86 40 歲男性愛滋病患在追蹤過程中發現腎臟的功能惡化。二十四小時尿蛋白高達 10 克。血清學檢查並
未發現 C 或 B 型肝炎病毒抗體。腎臟生檢展現腎絲球足細胞(visceral podocytes)增殖及局部腎絲球 塌陷。下列疾病中那一個最符合其臨床及病理表現?
(A)Focal segmental glomerulosclerosis
(B)Diffuse crescentic glomerulonephritis
(C)Membranoproliferative glomerulonephritis
(D)Minimal change nephropathy
統計: A(44), B(10), C(34), D(8), E(0) #1211531
詳解 (共 1 筆)
Example: pt that is HIV “+”, pitting edema – therefore look at urine and note that is greater than 3.5 grams over 24 hrs. Has fatty casts in urine and has HTN. Do bx, and already know what you are gonna see b/c it the MCC nephrotic syndrome in AIDs pt. On bx, some of the glomeruli are abnormal and others are normal, but only a part of the glomerulus is messed up. Therefore, it is focal segmental. B/c the renal bx with EM and immunofluorence did NOT show deposits, therefore it’s glomerulosclerosis. So, this is called focal segmental glomerulosclerosis. This is the MC lesion in AIDs pts and IVDA’s. Next to rapidly progressive crecentric glomerulonephritis, this is the next worse glomerular dz.
Example: adult with pitting edema, over 3.5 gram per 24 yrs, fatty casts. Do a bx and see not many ‘dots’ therefore not a proliferative dz. However the BM is thicker. Dx? Diffuse membranous glomerulonephritis = MCC nephrotic syndrome in adults. This is subepithelial deposit. Epimembranous spikes – spike like lesion on the outside of GBM seen with silver stain = diffuse membranous glomerulonephritis (only one that looks like that). Many things can cause this (drugs, cancer, nothing, infections); some the drugs include NSAIDs, Hep B, captopril (king of treatment of diabetic nephropathy and heart failure), malaria, syphilis, colon cancer (immune complex is anti-CEA Ab’s). Eventually leads to renal failure and can die unless you get a renal transplant
Type I and II Membranoproliferative Glomerulonephritis (ends in “-itis” therefore it is type III HPY – immune complex!)

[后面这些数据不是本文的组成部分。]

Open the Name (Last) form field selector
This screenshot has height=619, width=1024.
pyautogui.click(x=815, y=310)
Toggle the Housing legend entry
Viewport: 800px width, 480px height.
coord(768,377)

1. Type I has a relationship with Hep C – how do you remember? Membranous = Hep B (also remember the vasculitis – Polyarteritis Nodosa), Membranoproliferative = Hep C (also remember cryoglobinemia). So, type I is a subendothelial deposit that produces nephrotic syndrome.
2. Type II is less common, and has an Auto Ab against C3, called C3 nephritic factor. It causes C3 convertase to become overactive and is constantly breaking complement down. So, the lowest complement levels you will see is in type II glomerular nephritis – this is called dense deposit dz b/c the entire BM an immune complex.
tram tracks – mesangial cell (structural component of the glomerular capillary) – the mesangial cell is extending itself between the BM and the endothelial cell, making it look like a tram track; so, it’s a mesangial process btwn the BM and endothelial cell – tram track Membranoproliferative dz
Glomerulus surrounded by proliferating cells that are parietal cells b/c not in the glomerulus, and has crescent shape, hence the name crescentic glomerular nephritis. This is the WORST glomerular nephritis to have b/c in 3 months; pts will go into acute renal failure and die unless pt is on dialysis. Many dz’s have a crescentic glomerulonephritis, but the only one I need to know is Goodpastures; this is a NEPHRITIC dz; this dz has crescentic glomerulonephritis on bx (therefore a BAD dx).